- Born: 5 December 1868 Edinburgh, Scotland
- Died: 22 April 1958 (aged 89) Sunningwell, England
- Occupation: head teacher
- Known for: head of School of S. Mary and S. Anne which became Abbots Bromley School
- Predecessor: Alice Mary Coleridge

= Marcia Rice =

(1868–1958), British headmistress and historian

Marcia Alice Rice (5 December 1868 – 22 April 1958) was a British headmistress and historian. She was the head of the girls' School of S. Mary and S. Anne which became Abbots Bromley School.

==Life==
Rice was born in Edinburgh on 5 December 1868. She was a Scottish episcopalian and the second child of Frances Anne Napier and Lieutenant-Colonel Cecil Rice of the Seaforth Highlanders. She was taught at home learning Latin and Greek. She sent to Oxford to study English and St Hugh's College gave her an "excellent first".

Rice had natural authority and good humour and her progress was rapid. She spent a year as house mistress at Godolphin School in Salisbury before she became the headteacher of the School of S. Anne in Abbots Bromley in 1900. She succeeded Alice Mary Coleridge who had founded the two schools there. Her school (S. Anne) had 54 pupils. Immediately opposite was the School of S. Mary which had also been founded by Alice Mary Coleridge to cater for girls whose parents could only afford more modest fees and it had a different head teacher.

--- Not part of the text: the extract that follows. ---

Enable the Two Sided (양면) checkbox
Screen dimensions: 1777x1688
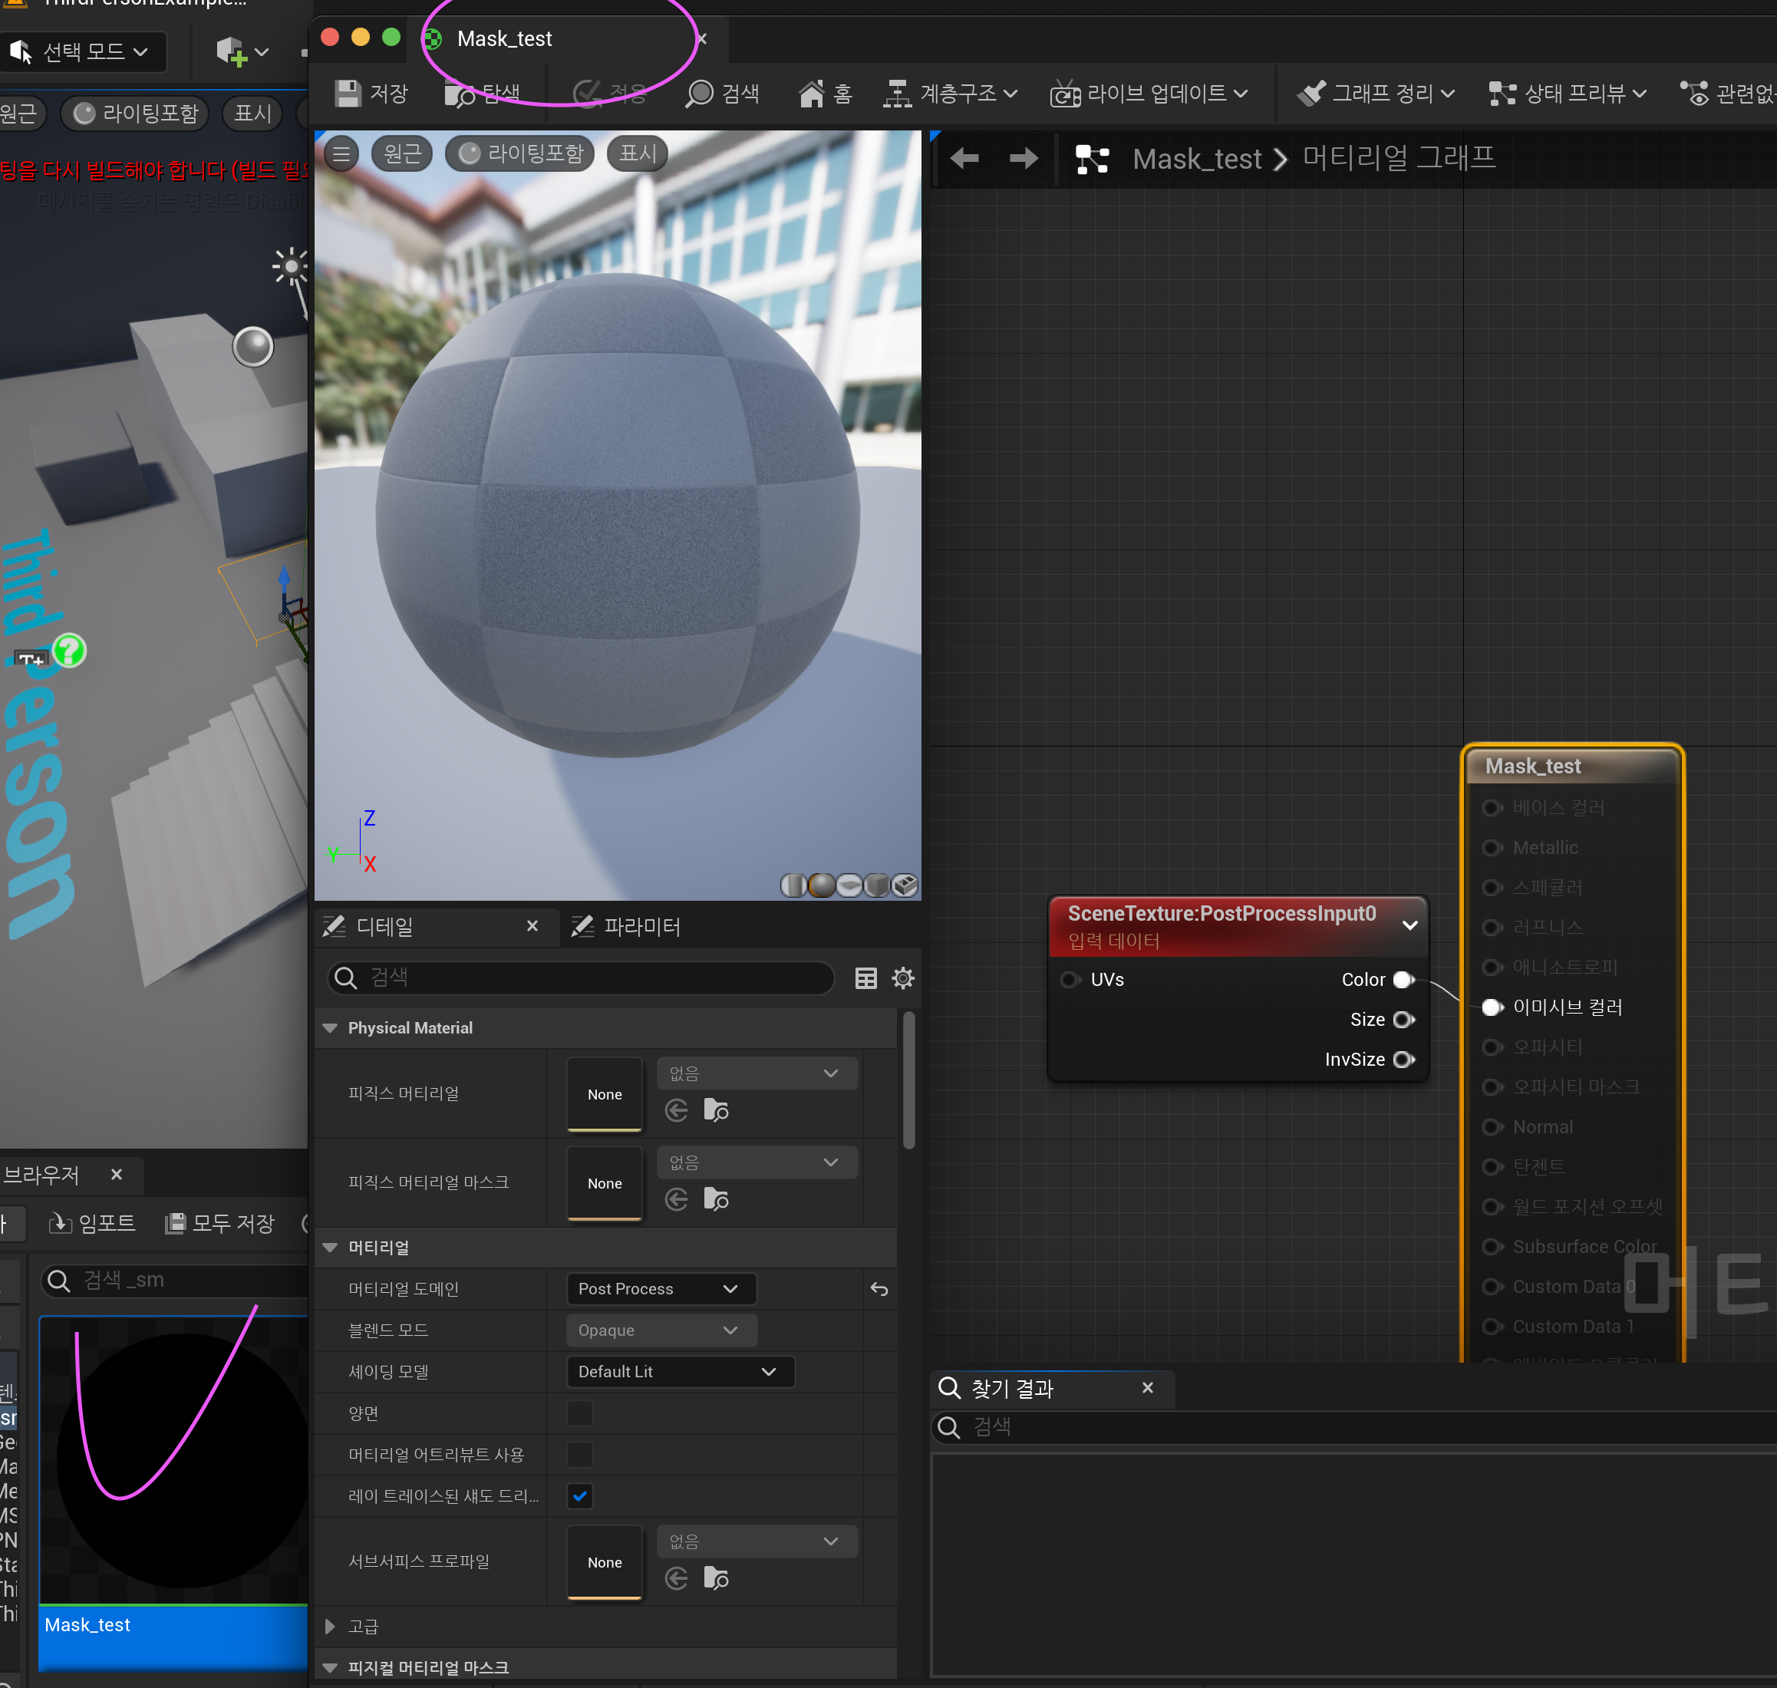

Her school was divided into houses. In 1903 she was an attendant when one of staff, Edith Amy Isabelle Benett Wollaston, married an architect Isaac Taylor. Taylor became the school's architect. It had expanded to over 100 girls by 1913 and the school had gained nearby property to allow for expansion of an infirmary, chapel cloisters and more accommodation. In 1905 the school gained a debating Society "St Anne's Political and Social Problems Club" and in 1910 the first school prefects were appointed as some authority was delegated from the staff to the pupils.

During World War One the school had a cadet force, but at the end of the war the group was converted into a Girl Guides troupe. Her school was not selective in terms of an entrance exam but it did have high fees. The school had therefore to look after not only its academic pupils striving for university entry but the curriculum also included technical, practical subjects and games.

S. Mary's did not prove to be viable, so the schools were amalgamated in 1921 under headteacher Rice who had to tactfully manage the merger with girls from more modest homes. Rice retired in 1931 when there were 300 pupils. She took to studying history using her contacts in the area to write Abbots Bromley in 1939.

Rice died 22 April 1958 in Sunningwell. Her school closed permanently in the summer of 2019 due to financial problems.